**Work request**
Write out the full listing, matching it line for line.

::::

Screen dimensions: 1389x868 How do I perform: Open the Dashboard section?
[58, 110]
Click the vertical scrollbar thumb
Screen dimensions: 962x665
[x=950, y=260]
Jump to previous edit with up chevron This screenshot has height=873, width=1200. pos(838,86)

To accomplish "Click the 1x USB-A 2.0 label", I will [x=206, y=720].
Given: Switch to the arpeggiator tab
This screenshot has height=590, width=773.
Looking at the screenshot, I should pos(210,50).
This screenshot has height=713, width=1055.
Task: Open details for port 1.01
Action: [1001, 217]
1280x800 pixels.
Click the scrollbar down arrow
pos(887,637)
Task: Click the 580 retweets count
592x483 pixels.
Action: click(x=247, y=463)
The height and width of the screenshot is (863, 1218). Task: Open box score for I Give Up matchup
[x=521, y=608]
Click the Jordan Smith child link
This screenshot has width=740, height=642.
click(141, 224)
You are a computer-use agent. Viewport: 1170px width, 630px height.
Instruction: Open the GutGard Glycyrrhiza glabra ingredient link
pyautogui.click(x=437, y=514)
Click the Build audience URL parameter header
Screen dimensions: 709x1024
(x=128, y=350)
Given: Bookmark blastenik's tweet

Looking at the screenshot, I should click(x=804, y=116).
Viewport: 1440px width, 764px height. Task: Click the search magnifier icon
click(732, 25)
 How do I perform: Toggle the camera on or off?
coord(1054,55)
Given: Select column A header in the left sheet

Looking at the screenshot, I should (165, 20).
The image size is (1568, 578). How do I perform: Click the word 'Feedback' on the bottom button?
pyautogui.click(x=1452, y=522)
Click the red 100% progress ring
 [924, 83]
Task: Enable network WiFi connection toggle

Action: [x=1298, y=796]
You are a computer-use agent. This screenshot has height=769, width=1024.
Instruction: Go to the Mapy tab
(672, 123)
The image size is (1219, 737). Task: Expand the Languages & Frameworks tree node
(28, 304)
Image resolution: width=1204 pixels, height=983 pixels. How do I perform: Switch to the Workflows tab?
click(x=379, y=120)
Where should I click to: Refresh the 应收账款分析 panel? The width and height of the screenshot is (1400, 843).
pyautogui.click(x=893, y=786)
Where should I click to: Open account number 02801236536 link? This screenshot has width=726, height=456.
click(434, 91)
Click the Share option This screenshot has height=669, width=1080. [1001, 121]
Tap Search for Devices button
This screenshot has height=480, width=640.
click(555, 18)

::::

**Exercise solution**
Screen dimensions: 1389x868 How do I perform: Open the Dashboard section?
[58, 110]
Click the vertical scrollbar thumb
Screen dimensions: 962x665
[x=950, y=260]
Jump to previous edit with up chevron This screenshot has height=873, width=1200. pos(838,86)

To accomplish "Click the 1x USB-A 2.0 label", I will [x=206, y=720].
Given: Switch to the arpeggiator tab
This screenshot has height=590, width=773.
Looking at the screenshot, I should pos(210,50).
This screenshot has height=713, width=1055.
Task: Open details for port 1.01
Action: [1001, 217]
1280x800 pixels.
Click the scrollbar down arrow
pos(887,637)
Task: Click the 580 retweets count
592x483 pixels.
Action: click(x=247, y=463)
The height and width of the screenshot is (863, 1218). Task: Open box score for I Give Up matchup
[x=521, y=608]
Click the Jordan Smith child link
This screenshot has width=740, height=642.
click(141, 224)
You are a computer-use agent. Viewport: 1170px width, 630px height.
Instruction: Open the GutGard Glycyrrhiza glabra ingredient link
pyautogui.click(x=437, y=514)
Click the Build audience URL parameter header
Screen dimensions: 709x1024
(x=128, y=350)
Given: Bookmark blastenik's tweet

Looking at the screenshot, I should click(x=804, y=116).
Viewport: 1440px width, 764px height. Task: Click the search magnifier icon
click(732, 25)
 How do I perform: Toggle the camera on or off?
coord(1054,55)
Given: Select column A header in the left sheet

Looking at the screenshot, I should (165, 20).
The image size is (1568, 578). How do I perform: Click the word 'Feedback' on the bottom button?
pyautogui.click(x=1452, y=522)
Click the red 100% progress ring
 [924, 83]
Task: Enable network WiFi connection toggle

Action: [x=1298, y=796]
You are a computer-use agent. This screenshot has height=769, width=1024.
Instruction: Go to the Mapy tab
(672, 123)
The image size is (1219, 737). Task: Expand the Languages & Frameworks tree node
(28, 304)
Image resolution: width=1204 pixels, height=983 pixels. How do I perform: Switch to the Workflows tab?
click(x=379, y=120)
Where should I click to: Refresh the 应收账款分析 panel? The width and height of the screenshot is (1400, 843).
pyautogui.click(x=893, y=786)
Where should I click to: Open account number 02801236536 link? This screenshot has width=726, height=456.
click(434, 91)
Click the Share option This screenshot has height=669, width=1080. [1001, 121]
Tap Search for Devices button
This screenshot has height=480, width=640.
click(555, 18)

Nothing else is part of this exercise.